Colour negatives don’t have much contrast and it took a lot of experimentation before I mastered ‘publication quality’ black and white hand prints. I loved my darkroom and the excitement of seeing the image come alive in the development tray under that red light was wonderful.
Whether you are a photographer who loves to work on film and develop images in a darkroom, or you’re a modern day digital photo connoisseur, there are definitely specific things to think about when you choose to embark on black and white photography.
I’m going to share some useful tips in this blog to help you get started and ensure you’re approaching this style of photography the right way.
What is black and white photography
Now I know this might seem obvious to some, but let’s just clarify what this genre actually is.
Black and white photography (B&W), uses different tones of grey (or gray) to create captivating images. It is as old as photography itself, having been around a whole 35 years before the first colour image was ever captured.
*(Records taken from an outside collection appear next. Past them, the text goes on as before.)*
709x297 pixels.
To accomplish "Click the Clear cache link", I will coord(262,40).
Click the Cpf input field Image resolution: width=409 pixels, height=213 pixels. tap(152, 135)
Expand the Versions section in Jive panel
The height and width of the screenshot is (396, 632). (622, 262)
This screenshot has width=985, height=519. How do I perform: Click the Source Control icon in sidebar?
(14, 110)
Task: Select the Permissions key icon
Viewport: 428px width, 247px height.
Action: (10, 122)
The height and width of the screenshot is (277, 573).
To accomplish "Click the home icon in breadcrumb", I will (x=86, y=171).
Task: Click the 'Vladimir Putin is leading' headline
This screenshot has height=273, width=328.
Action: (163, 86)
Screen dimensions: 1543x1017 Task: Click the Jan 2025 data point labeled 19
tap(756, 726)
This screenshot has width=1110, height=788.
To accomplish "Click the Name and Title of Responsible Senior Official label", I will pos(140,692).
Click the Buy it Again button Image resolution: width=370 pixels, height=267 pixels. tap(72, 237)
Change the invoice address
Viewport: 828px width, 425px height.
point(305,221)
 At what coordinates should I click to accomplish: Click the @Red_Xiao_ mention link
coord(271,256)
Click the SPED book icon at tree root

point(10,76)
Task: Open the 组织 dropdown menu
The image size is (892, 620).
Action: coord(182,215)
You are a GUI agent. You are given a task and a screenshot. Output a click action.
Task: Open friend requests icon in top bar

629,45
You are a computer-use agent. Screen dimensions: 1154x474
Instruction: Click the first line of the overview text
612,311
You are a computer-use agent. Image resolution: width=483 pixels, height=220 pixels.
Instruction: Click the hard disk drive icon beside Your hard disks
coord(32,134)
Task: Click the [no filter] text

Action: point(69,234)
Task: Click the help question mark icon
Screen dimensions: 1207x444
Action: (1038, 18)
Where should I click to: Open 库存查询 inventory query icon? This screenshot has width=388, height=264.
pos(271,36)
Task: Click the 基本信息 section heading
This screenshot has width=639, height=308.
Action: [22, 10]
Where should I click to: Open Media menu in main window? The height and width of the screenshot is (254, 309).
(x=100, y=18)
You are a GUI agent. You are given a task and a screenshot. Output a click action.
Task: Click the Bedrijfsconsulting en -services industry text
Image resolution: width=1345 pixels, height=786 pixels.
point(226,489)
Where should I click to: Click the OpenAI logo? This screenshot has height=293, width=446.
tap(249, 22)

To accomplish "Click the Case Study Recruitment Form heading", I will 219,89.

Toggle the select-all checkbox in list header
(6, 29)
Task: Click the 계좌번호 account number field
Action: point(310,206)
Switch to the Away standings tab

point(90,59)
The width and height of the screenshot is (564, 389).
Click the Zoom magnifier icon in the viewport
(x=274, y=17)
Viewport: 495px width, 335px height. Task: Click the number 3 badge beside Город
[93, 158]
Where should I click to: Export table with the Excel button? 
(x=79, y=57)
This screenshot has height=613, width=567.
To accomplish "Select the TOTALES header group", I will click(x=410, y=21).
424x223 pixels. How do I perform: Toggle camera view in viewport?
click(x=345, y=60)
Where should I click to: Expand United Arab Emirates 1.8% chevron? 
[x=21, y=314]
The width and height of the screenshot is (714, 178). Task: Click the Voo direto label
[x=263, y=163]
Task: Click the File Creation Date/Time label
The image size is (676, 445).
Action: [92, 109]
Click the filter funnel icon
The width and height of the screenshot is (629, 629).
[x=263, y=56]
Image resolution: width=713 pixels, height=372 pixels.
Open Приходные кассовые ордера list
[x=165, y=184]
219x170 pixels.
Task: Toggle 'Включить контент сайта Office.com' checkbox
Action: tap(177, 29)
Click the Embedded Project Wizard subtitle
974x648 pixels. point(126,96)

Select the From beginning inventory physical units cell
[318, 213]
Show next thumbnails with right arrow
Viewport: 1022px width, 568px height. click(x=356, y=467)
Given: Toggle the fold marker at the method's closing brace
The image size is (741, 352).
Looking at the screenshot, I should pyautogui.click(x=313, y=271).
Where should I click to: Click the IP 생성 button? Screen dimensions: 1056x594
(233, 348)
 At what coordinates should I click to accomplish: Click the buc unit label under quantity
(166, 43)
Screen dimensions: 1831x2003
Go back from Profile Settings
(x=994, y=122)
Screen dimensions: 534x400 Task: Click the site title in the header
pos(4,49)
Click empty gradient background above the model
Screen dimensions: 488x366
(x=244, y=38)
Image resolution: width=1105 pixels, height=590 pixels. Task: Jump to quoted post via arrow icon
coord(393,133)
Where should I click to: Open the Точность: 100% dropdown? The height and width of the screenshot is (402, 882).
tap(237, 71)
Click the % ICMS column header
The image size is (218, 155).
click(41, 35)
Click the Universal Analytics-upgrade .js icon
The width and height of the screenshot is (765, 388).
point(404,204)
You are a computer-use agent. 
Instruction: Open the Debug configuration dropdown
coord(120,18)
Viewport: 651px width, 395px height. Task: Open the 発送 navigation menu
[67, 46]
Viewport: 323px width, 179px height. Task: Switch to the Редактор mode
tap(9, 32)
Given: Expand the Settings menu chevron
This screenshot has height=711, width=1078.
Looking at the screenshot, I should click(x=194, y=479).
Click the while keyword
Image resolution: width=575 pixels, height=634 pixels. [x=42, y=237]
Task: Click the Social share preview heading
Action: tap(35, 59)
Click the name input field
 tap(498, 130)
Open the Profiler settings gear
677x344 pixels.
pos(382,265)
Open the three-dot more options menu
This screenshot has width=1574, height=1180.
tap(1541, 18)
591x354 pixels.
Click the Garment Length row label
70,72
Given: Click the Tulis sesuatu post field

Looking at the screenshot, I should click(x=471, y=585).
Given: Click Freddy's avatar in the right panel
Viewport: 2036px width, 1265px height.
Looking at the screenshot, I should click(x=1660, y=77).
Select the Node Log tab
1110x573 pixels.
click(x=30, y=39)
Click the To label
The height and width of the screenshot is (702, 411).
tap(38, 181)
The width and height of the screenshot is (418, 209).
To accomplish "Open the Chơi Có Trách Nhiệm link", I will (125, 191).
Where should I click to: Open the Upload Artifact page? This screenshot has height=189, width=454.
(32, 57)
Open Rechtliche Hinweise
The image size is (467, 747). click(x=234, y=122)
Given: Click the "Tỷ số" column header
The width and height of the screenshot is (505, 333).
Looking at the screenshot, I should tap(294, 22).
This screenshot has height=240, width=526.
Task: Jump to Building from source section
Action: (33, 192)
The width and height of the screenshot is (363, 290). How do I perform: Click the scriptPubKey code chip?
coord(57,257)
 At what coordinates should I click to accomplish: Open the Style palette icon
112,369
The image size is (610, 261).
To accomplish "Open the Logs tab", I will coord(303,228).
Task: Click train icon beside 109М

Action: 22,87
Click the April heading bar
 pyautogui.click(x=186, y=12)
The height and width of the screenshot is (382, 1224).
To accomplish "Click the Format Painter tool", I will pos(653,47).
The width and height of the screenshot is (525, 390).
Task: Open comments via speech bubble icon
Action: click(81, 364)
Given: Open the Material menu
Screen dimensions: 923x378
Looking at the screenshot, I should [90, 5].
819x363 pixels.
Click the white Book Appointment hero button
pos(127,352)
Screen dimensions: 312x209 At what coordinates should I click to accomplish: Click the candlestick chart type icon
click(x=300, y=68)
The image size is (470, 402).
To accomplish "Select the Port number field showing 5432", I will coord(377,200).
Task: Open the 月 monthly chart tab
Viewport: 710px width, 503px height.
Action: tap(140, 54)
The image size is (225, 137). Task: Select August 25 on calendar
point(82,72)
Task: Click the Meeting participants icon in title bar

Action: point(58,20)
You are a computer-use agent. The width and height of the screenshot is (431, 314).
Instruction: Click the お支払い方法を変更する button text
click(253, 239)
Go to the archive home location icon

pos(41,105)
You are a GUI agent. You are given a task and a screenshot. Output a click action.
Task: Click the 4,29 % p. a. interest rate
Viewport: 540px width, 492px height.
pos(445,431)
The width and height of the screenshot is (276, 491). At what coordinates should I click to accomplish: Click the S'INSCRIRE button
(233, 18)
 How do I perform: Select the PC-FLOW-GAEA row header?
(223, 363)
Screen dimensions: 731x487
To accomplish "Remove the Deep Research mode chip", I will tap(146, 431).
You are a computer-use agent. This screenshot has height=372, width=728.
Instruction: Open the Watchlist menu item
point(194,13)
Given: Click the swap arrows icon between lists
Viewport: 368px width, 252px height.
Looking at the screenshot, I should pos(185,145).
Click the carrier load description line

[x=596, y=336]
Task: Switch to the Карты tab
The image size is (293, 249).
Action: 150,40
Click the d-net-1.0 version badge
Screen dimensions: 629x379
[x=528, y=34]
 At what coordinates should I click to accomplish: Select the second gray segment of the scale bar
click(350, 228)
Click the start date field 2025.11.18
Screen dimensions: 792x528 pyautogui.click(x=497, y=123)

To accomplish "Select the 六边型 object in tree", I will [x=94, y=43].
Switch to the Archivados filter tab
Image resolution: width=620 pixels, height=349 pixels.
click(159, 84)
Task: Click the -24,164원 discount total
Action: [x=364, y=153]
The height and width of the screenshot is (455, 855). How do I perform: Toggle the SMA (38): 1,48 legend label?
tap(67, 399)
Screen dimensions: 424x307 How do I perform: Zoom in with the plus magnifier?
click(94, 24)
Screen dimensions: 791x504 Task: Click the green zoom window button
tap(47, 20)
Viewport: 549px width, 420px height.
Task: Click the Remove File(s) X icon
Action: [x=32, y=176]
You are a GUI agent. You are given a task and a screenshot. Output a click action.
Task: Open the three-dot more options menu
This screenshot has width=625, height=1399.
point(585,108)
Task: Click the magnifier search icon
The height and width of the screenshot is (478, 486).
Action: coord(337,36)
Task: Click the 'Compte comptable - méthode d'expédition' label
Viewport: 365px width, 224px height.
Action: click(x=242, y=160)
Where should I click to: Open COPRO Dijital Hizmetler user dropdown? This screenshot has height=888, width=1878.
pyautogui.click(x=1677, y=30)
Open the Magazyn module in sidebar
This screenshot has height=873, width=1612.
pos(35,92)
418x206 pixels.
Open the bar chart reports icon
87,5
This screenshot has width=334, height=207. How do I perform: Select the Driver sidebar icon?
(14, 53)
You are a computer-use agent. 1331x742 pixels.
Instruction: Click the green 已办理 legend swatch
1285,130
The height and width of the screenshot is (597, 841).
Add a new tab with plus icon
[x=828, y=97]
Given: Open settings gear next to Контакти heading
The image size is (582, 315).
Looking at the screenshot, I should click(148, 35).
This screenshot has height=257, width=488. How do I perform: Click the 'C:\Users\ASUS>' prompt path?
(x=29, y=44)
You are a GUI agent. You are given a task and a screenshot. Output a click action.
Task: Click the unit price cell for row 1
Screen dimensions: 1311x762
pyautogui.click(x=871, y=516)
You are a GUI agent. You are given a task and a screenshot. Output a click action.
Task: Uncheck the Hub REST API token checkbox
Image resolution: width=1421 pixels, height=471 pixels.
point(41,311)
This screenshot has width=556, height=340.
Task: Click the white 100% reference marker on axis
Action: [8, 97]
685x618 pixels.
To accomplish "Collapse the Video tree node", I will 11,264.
I know that some choose to call it monochromatic photography, but this wouldn’t be entirely accurate...
The word monochrome means ‘having one color’. So you could in fact have a photo that uses a brown hue, with all other colours removed - take sepia for example, it uses red/brown tint in all different hues.
Some of - if not the most - famous photographs still revered to this day are in black and white. What is it that makes these images have that same insurmountable impact when colour is so well used in today’s modern photography?
Why black and white photography is still popular today
I’m going to start by looking at some opinions of well-known photographers past and present.
“Our lives at times seem a study in contrast… love & hate, birth & death, right & wrong… everything seen in absolutes of black & white. Too often we are not aware that it is the shades of grey that add depth & meaning to the starkness of those extremes.” - Ansel Adams
Well this is just poetic, as the great Ansel usually is. It’s so true, black and white is far more than the opposite ends of the scale, it’s more than contrast, it's all the nuances in between.
“Color is descriptive. Black and white is interpretive.” - Elliott Erwitt
When you dream, is it in colour? Are those colours exact or perhaps interpreted to how you want to see them? When we see a colour image, our imagination usually follows a particular note, predetermined by what we are visually aware of.
When you look at black and white photos, you can imagine them in any colour you choose - likely you’ll revert to something familiar, but you have the choice to picture it as you wish.
“Good black and white photography is not about the removal of color!” - Rob Sheppard
Hear, hear! It’s not about shooting in colour and then deciding, oh I’ll just strip it out post-production and voilà I’ve got an incredible black and white photo. We’ll get onto this more later, but I agree with Rob’s opinion.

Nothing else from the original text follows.